The task –
Will you echo everything from the first line down to the line containing "point(699,91)", both ends included, character for character?

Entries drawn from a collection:
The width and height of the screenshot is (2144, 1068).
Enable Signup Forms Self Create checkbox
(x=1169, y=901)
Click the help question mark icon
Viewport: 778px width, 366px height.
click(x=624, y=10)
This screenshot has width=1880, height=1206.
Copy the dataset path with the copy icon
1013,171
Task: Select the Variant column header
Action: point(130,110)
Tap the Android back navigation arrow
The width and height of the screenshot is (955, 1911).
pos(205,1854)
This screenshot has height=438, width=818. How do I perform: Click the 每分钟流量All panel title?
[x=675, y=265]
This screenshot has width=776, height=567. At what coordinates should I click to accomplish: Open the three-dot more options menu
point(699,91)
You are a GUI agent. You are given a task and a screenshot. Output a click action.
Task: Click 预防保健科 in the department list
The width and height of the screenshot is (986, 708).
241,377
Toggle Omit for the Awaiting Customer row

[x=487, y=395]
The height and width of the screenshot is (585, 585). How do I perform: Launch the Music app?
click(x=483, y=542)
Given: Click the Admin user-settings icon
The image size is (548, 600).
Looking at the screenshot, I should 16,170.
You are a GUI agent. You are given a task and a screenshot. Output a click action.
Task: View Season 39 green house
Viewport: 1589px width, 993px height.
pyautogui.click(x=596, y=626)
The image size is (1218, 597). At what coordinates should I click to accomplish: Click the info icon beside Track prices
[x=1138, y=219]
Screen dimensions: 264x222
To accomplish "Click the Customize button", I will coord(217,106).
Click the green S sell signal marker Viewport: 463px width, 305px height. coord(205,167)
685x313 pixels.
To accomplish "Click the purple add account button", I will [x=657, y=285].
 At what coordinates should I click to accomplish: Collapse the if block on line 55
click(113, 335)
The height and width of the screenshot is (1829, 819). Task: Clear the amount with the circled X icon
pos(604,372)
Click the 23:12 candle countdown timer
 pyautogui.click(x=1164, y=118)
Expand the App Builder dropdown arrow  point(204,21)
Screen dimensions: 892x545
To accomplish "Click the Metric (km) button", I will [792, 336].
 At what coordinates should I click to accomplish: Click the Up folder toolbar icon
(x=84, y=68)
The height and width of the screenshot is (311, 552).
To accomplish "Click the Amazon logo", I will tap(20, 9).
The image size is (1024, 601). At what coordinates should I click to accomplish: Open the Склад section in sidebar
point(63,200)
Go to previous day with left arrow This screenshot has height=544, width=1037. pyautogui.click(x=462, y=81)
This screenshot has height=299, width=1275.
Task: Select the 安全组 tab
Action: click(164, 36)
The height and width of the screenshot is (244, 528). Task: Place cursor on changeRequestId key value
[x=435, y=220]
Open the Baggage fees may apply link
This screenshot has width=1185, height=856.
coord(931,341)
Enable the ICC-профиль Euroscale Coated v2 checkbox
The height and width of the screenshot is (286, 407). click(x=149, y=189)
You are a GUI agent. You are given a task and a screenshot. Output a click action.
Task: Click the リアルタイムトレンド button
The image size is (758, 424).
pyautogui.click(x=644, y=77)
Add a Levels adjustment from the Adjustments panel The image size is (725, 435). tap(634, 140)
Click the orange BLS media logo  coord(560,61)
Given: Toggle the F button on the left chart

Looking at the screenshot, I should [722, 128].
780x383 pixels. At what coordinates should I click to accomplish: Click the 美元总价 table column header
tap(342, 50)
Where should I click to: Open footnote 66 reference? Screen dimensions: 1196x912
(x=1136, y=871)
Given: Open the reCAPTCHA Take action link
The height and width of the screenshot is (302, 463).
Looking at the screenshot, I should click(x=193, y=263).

The reply –
The width and height of the screenshot is (2144, 1068).
Enable Signup Forms Self Create checkbox
(x=1169, y=901)
Click the help question mark icon
Viewport: 778px width, 366px height.
click(x=624, y=10)
This screenshot has width=1880, height=1206.
Copy the dataset path with the copy icon
1013,171
Task: Select the Variant column header
Action: point(130,110)
Tap the Android back navigation arrow
The width and height of the screenshot is (955, 1911).
pos(205,1854)
This screenshot has height=438, width=818. How do I perform: Click the 每分钟流量All panel title?
[x=675, y=265]
This screenshot has width=776, height=567. At what coordinates should I click to accomplish: Open the three-dot more options menu
point(699,91)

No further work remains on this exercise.